Seninsky suggested that the industry needs to work together and look for ways to attract players, giving them a reason to leave home and play coin-op games.
"I believe that we still have superior games and that the technology is there," he said. "I just think it's a matter of taking advantage of it."
In terms of what the future holds for coin-op in the wake of the current market conditions, Seninsky offered two possible scenarios.
"One part of me says that our industry is going to serve a niche the way it has for the last 30 years; inexpensive entertainment with a lot of product and new ideas coming out; new companies making quality products that will earn over a long period of time," he said.

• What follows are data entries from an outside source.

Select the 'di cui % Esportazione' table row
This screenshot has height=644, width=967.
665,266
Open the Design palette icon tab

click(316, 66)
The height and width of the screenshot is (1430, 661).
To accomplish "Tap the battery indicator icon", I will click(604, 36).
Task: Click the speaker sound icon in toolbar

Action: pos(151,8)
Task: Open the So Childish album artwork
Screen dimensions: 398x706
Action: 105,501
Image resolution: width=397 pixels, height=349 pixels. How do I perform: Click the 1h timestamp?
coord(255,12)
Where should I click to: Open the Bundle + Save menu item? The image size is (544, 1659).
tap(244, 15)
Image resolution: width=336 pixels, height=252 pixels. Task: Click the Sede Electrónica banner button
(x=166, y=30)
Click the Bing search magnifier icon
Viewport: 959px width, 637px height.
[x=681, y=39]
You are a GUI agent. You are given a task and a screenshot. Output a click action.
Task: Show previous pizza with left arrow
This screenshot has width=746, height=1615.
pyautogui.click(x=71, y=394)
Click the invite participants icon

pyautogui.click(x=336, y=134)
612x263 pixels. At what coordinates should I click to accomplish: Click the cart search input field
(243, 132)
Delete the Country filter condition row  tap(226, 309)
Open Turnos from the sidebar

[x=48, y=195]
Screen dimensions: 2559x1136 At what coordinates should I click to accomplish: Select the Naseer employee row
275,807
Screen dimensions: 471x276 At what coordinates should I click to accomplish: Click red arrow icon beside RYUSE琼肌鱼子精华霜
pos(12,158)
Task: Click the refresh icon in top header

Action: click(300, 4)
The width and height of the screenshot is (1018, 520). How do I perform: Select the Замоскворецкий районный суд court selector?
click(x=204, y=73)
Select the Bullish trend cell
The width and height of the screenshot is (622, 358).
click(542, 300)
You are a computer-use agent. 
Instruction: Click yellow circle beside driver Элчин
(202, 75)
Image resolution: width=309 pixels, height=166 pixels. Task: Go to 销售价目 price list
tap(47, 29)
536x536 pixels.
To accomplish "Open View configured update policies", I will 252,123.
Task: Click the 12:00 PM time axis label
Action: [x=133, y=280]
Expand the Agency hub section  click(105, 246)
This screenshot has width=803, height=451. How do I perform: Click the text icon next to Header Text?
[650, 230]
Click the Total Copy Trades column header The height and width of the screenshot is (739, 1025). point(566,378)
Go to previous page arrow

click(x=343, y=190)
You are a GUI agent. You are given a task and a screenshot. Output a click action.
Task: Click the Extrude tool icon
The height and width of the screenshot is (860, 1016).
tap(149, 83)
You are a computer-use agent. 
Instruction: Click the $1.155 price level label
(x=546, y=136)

"On the other hand," he noted, "I have this feeling that space in locations will become more competitive than ever. The big conglomerates can afford to put things out for free through advertising or just to promote their big company. That's going to be tough to compete against. Some may even pay to get locations, and of course they'll utilize new technologies like the Internet. It's something we need to keep an eye on."
Spencer suggested that the Internet, along with decline in video games, will eventually convince manufacturers to dramatically alter how they release new products to the market.
"A few years down the road one big thing that's going to happen is that downloading is going to become more important," he said. "In regard to video games, there's been talk that there might be a situation involving cartridges, where an operator would buy one cabinet and then change the game out periodically."
He described the current situation in which operators are often forced to buy new cabinets for every new game, as unrealistic.
"Every time I go rent a movie I don't have to buy a new VCR, which is basically what we're doing," he explained. "I'd like to be able to buy a VCR and keep changing the tapes. I think that day is coming, whether it's through cartridges or downloading or a hard drive, and of course that's going to be nice for us operators."